** Opening MATERIAL PROVIDED block **

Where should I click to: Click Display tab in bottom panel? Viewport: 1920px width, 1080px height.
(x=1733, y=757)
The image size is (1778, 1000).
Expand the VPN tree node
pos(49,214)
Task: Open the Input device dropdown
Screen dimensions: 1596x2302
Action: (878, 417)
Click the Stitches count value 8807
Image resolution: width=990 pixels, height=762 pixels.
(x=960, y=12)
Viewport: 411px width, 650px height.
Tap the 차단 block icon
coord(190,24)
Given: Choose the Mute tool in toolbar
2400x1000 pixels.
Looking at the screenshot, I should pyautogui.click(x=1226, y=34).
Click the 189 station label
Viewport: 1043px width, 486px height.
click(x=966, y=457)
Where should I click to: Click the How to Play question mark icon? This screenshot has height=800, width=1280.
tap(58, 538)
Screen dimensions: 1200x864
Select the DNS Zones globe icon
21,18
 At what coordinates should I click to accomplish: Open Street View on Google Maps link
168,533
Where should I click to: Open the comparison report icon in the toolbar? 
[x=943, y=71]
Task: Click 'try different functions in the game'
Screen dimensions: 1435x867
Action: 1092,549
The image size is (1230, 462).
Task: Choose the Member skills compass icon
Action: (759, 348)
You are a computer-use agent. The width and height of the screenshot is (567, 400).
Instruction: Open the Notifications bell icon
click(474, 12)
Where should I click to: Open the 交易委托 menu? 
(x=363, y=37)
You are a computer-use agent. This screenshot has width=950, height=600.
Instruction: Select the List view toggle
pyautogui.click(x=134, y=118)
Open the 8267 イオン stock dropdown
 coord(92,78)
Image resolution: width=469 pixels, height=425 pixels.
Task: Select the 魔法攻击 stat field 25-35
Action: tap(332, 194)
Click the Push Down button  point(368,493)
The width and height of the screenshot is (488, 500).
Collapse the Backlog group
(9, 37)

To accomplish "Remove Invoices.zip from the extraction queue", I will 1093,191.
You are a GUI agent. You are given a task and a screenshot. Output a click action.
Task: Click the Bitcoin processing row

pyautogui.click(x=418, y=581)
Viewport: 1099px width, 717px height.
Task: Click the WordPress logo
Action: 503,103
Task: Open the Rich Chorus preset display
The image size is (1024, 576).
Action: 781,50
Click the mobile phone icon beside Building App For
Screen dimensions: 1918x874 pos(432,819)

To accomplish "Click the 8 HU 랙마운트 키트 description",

** Closing MATERIAL PROVIDED block **

• [YOUR ASSIGNMENT]: Repeat back the material above verbatim, including every line.

• [YOUR RESPONSE]:
Where should I click to: Click Display tab in bottom panel? Viewport: 1920px width, 1080px height.
(x=1733, y=757)
The image size is (1778, 1000).
Expand the VPN tree node
pos(49,214)
Task: Open the Input device dropdown
Screen dimensions: 1596x2302
Action: (878, 417)
Click the Stitches count value 8807
Image resolution: width=990 pixels, height=762 pixels.
(x=960, y=12)
Viewport: 411px width, 650px height.
Tap the 차단 block icon
coord(190,24)
Given: Choose the Mute tool in toolbar
2400x1000 pixels.
Looking at the screenshot, I should pyautogui.click(x=1226, y=34).
Click the 189 station label
Viewport: 1043px width, 486px height.
click(x=966, y=457)
Where should I click to: Click the How to Play question mark icon? This screenshot has height=800, width=1280.
tap(58, 538)
Screen dimensions: 1200x864
Select the DNS Zones globe icon
21,18
 At what coordinates should I click to accomplish: Open Street View on Google Maps link
168,533
Where should I click to: Open the comparison report icon in the toolbar? 
[x=943, y=71]
Task: Click 'try different functions in the game'
Screen dimensions: 1435x867
Action: 1092,549
The image size is (1230, 462).
Task: Choose the Member skills compass icon
Action: (759, 348)
You are a computer-use agent. The width and height of the screenshot is (567, 400).
Instruction: Open the Notifications bell icon
click(474, 12)
Where should I click to: Open the 交易委托 menu? 
(x=363, y=37)
You are a computer-use agent. This screenshot has width=950, height=600.
Instruction: Select the List view toggle
pyautogui.click(x=134, y=118)
Open the 8267 イオン stock dropdown
 coord(92,78)
Image resolution: width=469 pixels, height=425 pixels.
Task: Select the 魔法攻击 stat field 25-35
Action: tap(332, 194)
Click the Push Down button  point(368,493)
The width and height of the screenshot is (488, 500).
Collapse the Backlog group
(9, 37)

To accomplish "Remove Invoices.zip from the extraction queue", I will 1093,191.
You are a GUI agent. You are given a task and a screenshot. Output a click action.
Task: Click the Bitcoin processing row

pyautogui.click(x=418, y=581)
Viewport: 1099px width, 717px height.
Task: Click the WordPress logo
Action: 503,103
Task: Open the Rich Chorus preset display
The image size is (1024, 576).
Action: 781,50
Click the mobile phone icon beside Building App For
Screen dimensions: 1918x874 pos(432,819)

To accomplish "Click the 8 HU 랙마운트 키트 description",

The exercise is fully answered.